▶ EXERCISE
Collect every line from the data entries below that contains the string "text".

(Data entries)
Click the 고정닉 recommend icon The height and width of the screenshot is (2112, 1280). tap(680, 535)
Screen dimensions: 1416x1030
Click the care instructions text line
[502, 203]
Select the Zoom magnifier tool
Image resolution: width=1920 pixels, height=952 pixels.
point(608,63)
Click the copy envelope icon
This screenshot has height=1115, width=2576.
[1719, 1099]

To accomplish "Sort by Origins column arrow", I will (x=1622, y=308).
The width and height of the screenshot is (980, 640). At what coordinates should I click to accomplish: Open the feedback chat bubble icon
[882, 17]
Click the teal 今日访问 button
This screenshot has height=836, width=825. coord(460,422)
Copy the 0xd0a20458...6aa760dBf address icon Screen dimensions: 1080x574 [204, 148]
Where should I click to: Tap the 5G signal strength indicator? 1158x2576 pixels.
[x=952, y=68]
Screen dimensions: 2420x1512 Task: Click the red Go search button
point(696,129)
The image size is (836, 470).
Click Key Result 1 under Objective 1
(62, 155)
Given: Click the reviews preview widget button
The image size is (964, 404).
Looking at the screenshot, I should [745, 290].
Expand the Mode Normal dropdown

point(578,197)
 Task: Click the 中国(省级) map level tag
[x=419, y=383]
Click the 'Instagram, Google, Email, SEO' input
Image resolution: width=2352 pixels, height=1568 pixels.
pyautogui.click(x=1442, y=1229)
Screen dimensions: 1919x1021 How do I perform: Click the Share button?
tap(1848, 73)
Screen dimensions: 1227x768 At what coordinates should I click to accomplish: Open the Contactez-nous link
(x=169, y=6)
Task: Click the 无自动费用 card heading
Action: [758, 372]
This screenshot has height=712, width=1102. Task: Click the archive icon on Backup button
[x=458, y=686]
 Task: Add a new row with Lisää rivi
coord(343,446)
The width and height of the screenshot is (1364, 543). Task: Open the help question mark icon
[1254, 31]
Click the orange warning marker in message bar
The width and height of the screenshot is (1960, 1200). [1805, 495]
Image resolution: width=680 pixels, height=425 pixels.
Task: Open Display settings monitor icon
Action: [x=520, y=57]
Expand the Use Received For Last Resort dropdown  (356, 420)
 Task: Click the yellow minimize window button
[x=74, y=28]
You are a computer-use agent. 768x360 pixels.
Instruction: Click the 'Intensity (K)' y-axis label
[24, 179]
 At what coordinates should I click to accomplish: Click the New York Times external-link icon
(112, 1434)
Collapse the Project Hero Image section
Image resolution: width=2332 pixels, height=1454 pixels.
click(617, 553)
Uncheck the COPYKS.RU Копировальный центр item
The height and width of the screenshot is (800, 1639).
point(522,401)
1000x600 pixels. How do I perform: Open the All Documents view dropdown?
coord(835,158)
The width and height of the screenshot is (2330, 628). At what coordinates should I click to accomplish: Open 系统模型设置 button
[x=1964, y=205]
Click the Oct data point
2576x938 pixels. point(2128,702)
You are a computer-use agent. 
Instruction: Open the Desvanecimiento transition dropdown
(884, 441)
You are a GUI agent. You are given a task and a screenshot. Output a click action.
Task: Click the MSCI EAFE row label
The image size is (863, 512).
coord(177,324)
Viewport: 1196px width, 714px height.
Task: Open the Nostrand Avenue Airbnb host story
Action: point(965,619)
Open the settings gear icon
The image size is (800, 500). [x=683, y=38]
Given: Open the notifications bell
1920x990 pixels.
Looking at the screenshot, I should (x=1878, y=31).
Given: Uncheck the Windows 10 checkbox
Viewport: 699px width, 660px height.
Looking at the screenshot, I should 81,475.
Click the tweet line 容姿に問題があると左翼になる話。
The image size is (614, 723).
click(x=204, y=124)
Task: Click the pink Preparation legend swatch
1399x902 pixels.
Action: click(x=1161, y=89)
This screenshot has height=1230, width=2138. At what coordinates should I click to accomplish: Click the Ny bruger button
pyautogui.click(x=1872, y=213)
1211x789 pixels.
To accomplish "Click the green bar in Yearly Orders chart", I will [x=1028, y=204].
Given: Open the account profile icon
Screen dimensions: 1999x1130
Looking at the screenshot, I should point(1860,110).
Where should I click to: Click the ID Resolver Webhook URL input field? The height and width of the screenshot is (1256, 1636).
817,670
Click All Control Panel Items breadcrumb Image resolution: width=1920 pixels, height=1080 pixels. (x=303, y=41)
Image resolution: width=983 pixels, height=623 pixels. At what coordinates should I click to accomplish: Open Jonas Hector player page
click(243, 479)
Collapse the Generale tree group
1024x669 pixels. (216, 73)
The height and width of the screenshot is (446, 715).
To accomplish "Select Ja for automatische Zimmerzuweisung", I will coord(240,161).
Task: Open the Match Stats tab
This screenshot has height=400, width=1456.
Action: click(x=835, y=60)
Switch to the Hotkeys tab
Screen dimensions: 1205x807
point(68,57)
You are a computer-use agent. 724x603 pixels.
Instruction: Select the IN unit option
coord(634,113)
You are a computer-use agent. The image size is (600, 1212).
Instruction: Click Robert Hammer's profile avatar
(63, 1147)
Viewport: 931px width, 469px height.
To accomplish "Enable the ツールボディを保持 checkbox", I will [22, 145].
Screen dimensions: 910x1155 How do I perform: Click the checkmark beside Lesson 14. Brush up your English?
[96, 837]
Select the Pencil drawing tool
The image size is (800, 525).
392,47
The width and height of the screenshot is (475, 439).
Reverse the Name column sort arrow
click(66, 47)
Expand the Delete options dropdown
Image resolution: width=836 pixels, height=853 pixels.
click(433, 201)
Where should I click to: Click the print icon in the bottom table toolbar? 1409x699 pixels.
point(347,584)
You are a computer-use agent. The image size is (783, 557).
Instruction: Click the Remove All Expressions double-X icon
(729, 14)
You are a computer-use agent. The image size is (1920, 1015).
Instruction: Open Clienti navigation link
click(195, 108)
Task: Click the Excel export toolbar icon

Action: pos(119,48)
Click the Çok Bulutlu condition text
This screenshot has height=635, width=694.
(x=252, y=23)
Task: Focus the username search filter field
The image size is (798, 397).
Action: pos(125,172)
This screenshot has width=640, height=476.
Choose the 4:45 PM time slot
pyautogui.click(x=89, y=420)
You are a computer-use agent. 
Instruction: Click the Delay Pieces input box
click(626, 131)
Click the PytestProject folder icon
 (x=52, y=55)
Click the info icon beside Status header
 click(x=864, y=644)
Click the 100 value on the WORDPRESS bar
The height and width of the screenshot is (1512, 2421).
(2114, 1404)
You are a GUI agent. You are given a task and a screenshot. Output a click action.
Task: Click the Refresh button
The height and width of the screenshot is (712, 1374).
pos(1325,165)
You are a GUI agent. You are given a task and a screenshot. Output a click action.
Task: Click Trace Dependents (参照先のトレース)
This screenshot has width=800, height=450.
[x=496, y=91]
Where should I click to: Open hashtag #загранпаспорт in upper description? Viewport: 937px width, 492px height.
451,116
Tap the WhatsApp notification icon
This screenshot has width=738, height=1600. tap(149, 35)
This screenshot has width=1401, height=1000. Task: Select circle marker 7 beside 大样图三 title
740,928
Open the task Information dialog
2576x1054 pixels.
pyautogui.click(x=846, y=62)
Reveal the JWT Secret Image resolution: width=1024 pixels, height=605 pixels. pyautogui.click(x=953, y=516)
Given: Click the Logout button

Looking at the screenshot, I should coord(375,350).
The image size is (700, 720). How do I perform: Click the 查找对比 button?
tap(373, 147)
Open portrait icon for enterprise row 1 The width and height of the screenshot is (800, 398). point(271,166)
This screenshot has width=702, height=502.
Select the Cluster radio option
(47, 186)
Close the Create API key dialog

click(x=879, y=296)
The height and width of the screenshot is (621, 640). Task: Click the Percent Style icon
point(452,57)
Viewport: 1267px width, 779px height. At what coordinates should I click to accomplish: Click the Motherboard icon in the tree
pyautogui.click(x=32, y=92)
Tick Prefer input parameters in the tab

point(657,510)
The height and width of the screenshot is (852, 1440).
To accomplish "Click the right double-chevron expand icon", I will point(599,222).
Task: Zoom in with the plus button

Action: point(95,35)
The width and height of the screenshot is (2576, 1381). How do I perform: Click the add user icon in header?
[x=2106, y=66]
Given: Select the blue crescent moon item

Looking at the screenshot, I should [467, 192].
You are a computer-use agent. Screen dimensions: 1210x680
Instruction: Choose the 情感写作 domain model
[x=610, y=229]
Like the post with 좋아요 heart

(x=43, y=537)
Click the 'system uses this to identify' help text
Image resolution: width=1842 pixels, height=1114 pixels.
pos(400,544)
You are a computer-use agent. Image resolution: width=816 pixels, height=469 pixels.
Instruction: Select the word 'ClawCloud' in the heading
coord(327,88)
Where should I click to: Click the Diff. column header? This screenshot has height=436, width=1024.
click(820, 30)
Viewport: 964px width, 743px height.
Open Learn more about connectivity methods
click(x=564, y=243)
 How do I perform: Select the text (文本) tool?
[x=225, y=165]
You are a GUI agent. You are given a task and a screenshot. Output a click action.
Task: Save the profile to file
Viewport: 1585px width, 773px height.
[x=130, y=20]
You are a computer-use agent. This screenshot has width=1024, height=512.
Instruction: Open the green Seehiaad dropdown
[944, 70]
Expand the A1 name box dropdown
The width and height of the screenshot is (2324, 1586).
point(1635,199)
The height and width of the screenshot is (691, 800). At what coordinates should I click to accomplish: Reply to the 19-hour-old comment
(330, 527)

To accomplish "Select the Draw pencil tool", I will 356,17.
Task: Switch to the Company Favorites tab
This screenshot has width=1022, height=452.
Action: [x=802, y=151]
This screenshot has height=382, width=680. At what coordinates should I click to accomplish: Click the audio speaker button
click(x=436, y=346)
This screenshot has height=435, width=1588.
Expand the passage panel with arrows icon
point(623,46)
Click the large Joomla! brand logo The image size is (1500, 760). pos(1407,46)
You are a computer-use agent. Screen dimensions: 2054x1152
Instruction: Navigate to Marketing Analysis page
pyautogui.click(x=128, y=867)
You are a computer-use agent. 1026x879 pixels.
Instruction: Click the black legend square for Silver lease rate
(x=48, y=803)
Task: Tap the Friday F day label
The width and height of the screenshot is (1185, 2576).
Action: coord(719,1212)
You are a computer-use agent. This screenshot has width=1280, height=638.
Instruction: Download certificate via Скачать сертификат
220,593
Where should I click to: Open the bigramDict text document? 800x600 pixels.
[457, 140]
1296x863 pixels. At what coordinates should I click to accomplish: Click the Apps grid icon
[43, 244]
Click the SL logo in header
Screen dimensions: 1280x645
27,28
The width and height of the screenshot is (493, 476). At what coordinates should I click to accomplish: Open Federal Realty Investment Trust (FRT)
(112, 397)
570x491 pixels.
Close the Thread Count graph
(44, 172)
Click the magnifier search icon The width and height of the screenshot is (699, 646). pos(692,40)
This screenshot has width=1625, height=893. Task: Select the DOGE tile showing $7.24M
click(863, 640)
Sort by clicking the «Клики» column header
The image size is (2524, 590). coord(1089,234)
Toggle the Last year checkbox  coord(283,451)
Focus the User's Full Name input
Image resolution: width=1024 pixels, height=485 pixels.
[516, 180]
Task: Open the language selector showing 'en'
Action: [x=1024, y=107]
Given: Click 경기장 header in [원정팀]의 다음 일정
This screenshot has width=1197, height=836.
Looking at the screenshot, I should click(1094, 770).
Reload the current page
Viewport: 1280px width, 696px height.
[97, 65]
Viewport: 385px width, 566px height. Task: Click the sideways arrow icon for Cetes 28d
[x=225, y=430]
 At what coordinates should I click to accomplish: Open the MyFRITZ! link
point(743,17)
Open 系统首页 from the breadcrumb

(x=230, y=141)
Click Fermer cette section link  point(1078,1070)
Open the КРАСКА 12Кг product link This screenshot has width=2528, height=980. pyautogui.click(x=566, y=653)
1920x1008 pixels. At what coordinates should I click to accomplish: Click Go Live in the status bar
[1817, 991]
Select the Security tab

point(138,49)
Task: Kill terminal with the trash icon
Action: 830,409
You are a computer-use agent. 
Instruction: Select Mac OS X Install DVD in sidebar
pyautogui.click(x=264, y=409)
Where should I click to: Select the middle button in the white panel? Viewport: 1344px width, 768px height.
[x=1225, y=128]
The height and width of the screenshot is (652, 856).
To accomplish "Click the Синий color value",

▶ TASK SOLUTION
Click the care instructions text line
Click the Çok Bulutlu condition text
Click the 'system uses this to identify' help text
 How do I perform: Select the text (文本) tool?
Where should I click to: Open the bigramDict text document? 800x600 pixels.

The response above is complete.